Kegiatan yang digelar di Jalan Mawar Proyek, Bekasi, itu turut dihadiri Wali Kota Bekasi, Tri Adhianto Tjahyono, serta Camat Bekasi Timur, Ari Halimatusadiyah. Kehadiran para pejabat daerah tersebut menambah semarak sekaligus mempererat silaturahmi antara pemerintah dan masyarakat.

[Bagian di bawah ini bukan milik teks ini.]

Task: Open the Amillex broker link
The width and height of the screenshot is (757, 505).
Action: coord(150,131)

Salah satu pengurus panitia, Ko Beni, menyampaikan bahwa persiapan acara dilakukan secara saksama agar seluruh rangkaian ibadah dan perayaan berjalan tertib. Cuaca cerah sejak pagi hari mendukung kekhusyukan umat yang melaksanakan ibadah dari pagi hingga sore.
Camat Bekasi Timur, Ari Halimatusadiyah, hadir lebih awal di lokasi dan disambut hangat oleh panitia serta jemaat. Ia didampingi Ko Beni berkesempatan berfoto bersama sebelum kedatangan Wali Kota Bekasi. Pengamanan acara melibatkan unsur Satuan Perlindungan Masyarakat (Linmas), Dinas Perhubungan, serta aparat TNI dan Polri.

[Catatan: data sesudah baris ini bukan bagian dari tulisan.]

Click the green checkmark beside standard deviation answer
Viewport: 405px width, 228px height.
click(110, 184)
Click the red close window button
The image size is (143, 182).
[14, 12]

Kedatangan Wali Kota Bekasi, Tri Adhianto Tjahyono, disambut antusias warga dan awak media yang telah menunggu sejak pagi. Dalam kesempatan tersebut, Wali Kota bersama istri turut mengikuti prosesi penyalaan lilin di wihara sebagai simbol doa dan harapan di tahun yang baru. Camat Bekasi Timur juga ikut serta dalam prosesi tersebut.
Rangkaian acara berlangsung tertib, penuh kehangatan, dan keceriaan. Setelah prosesi penyalaan lilin, Wali Kota dan Camat Bekasi Timur berfoto bersama dengan panitia dan jemaat. Kegiatan kemudian dilanjutkan dengan pembagian angpao kepada warga yang telah mengantre dengan tertib di halaman depan wihara.
Usai seluruh rangkaian kegiatan selesai, Wali Kota Bekasi beserta rombongan meninggalkan lokasi. Perayaan Imlek Tahun Kuda Api di Wihara Buddha Darma Bekasi tahun ini menjadi momentum kebersamaan yang memperkuat toleransi dan persaudaraan di tengah keberagaman masyarakat Kota Bekasi.(Intan Yulianan).